Ontario’s HTA Vehicle Stop Power must not be Used as a Pretext to Investigate a Crime


The Exercise of a Power under the HTA must be for a Road Safety Purpose
 Under Ontario’s Highway Traffic Act (HTA), the police broad powers to stop motor vehicles for highway regulation and safety purposes, and, in some circumstances, to arrest drivers of motor vehicles.  [FN1] The Legislature granted the police these powers for the purpose of ensuring road safety.  The police are not free to use these powers for purposes other than highway regulation and safety.

Brown v. Durham Regional Police Force (1998), 1998 CanLII 7198 (ON CA);
R. v. Mayor, 2019 ONCA 578, at para. 6.

If the police do not have road safety purposes subjectively in mind, they cannot rely on the Highway Traffic Act powers to authorize the vehicle stop.  If the police cannot point to any other legal authority for the stop, the stop will not be authorized by law and so will violate s.9 of the Charter. 
R. v. Brown, supra;
R. v. Nolet2010 SCC 24 (CanLII)[2010] 1 S.C.R. 851, at para. 36;
R. v. Humphrey2011 ONSC 3024 (CanLII)237 C.R.R. (2d) 109.

Dual Purpose Stops OK
As long as the police have a road safety purpose subjectively in mind, they may also have other legitimate purposes in mind, such as the investigation of criminal activity. What is important is that the use of the Highway Traffic Act power not be a mere ruse or pretext to stop a vehicle in order to investigate a crime.
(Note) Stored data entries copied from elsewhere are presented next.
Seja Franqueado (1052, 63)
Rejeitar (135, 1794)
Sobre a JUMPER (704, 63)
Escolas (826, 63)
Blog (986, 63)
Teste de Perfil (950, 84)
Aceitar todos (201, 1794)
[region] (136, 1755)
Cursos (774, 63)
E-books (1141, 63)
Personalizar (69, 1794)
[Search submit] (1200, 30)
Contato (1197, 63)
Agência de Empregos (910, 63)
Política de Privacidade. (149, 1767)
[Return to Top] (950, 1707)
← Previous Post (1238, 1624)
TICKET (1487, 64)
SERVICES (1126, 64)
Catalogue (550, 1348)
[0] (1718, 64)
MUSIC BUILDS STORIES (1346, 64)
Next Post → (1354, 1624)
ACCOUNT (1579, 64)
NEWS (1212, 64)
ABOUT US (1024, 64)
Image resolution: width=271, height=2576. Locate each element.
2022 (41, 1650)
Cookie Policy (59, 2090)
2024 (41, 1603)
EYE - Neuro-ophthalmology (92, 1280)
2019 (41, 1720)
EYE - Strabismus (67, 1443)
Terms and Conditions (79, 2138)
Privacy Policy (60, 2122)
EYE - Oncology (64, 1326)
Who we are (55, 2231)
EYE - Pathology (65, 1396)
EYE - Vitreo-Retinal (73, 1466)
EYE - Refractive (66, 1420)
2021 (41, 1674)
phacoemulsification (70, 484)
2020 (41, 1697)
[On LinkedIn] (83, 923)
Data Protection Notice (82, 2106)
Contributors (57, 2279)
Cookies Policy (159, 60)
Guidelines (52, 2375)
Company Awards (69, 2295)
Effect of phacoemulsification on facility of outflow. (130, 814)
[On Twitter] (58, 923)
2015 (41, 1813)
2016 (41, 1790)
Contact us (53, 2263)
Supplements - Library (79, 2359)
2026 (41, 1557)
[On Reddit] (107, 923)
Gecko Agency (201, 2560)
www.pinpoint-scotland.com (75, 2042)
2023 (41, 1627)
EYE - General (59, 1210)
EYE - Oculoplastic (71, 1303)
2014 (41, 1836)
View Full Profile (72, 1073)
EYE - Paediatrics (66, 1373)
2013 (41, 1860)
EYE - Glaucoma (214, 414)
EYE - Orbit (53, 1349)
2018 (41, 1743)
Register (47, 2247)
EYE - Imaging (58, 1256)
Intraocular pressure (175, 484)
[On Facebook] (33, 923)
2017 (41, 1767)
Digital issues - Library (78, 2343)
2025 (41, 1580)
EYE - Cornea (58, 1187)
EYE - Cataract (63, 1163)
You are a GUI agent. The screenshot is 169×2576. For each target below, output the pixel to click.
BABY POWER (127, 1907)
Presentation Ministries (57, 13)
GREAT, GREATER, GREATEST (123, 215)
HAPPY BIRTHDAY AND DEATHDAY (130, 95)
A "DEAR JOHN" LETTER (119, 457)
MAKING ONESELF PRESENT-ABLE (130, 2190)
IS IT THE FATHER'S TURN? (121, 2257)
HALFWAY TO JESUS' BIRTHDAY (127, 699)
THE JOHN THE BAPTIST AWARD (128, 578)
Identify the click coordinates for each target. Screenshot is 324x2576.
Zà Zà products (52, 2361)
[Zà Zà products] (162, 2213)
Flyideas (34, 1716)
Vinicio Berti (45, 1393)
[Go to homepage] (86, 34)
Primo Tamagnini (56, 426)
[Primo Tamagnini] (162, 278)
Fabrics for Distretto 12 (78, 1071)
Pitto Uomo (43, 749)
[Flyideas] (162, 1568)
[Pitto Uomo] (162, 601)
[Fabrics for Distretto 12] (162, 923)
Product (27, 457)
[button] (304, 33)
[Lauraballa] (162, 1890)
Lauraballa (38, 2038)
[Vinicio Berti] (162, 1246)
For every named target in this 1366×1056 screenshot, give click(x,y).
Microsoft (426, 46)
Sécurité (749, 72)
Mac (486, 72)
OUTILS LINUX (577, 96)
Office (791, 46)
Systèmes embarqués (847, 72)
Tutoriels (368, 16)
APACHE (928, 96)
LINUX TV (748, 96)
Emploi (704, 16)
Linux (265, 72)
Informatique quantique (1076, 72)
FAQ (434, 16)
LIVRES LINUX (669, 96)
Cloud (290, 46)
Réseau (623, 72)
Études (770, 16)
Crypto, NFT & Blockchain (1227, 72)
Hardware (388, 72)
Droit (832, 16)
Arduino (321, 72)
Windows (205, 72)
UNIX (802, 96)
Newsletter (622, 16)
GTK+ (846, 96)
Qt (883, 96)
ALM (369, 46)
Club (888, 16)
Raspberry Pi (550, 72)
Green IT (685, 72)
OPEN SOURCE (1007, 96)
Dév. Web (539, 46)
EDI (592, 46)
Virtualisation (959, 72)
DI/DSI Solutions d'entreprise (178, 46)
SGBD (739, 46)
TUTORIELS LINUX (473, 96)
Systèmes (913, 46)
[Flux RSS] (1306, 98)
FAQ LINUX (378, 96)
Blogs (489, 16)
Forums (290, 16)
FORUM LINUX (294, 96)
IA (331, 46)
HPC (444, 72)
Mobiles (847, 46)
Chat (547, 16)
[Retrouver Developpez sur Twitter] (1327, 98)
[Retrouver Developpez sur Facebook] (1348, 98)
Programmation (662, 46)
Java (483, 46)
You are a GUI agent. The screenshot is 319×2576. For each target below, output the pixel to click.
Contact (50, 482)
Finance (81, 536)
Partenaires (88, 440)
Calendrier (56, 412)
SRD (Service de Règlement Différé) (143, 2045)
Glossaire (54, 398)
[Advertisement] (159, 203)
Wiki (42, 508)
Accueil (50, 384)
Determining the True Purpose for the Vehicle Stop
When an accused challenges an officer’s invocation of the detention powers under the HTA, it is incumbent upon the court to make a factual determination as to whether the officer actually formed a "legitimate intention" to make the detention or arrest for road safety purposes; or whether the officer was using the Highway Traffic Act as a pretext to stop a vehicle for some other purpose, such as to investigate a crime. 
To do this the court must consider all the circumstances, including the following: the evidence of the officers, the evidence of the detained person, the circumstances of the stop, and the police conduct during the stop.
Brown, at p. 238; 
Gonzales, 2017 ONCA 543 (CanLII), at para. 67. 

Can does not mean Did
That the police, in the circumstances, can exercise a power under the HTA is not dispositive of the issue of whether the police had formed a legitimate intention to exercise the HTA power for a road safety purpose.
See for instance R. v. Mayor, 2019 ONCA 578.

In R. v. Major, the accused’s driver’s licence had been suspended.  The police knew this, and that the accused continued, nevertheless, to operate a motor vehicle.  Police stopped the appellant’s vehicle and arrested the appellant, purportedly under the HTA for the offence of driving while suspended. [FN1]   The appellant had been the target of a fruitless drug investigation by the police.  The Court of Appeal for Ontario overturned the appellant’s conviction and granted a new trial, holding that the trial judge had erred in failing to determine whether the officers subjectively formed an intention to arrest the appellant for a road safety purpose, notwithstanding the fact that the officers had the lawful ability to arrest the appellant under the HTA for a road safety/highway regulation purpose.

[FN1] For instance, section 216(1) of the Highway Traffic Act gives an officer the power to stop a vehicle, even if the stop is random and the officer lacks reasonable and probable grounds or even reasonable suspicion: R. v. Gonzales2017 ONCA 543 (CanLII), at para. 55.

[FN2] Section 217(2) of the Highway Traffic Act authorizes an officer to make a warrantless arrest of a person who the officer believes on reasonable and probable grounds to be driving while suspended. If the officer is satisfied that a person is driving while suspended, the officer also has the duty to detain and impound the vehicle: Highway Traffic Act, s. 55.2(1).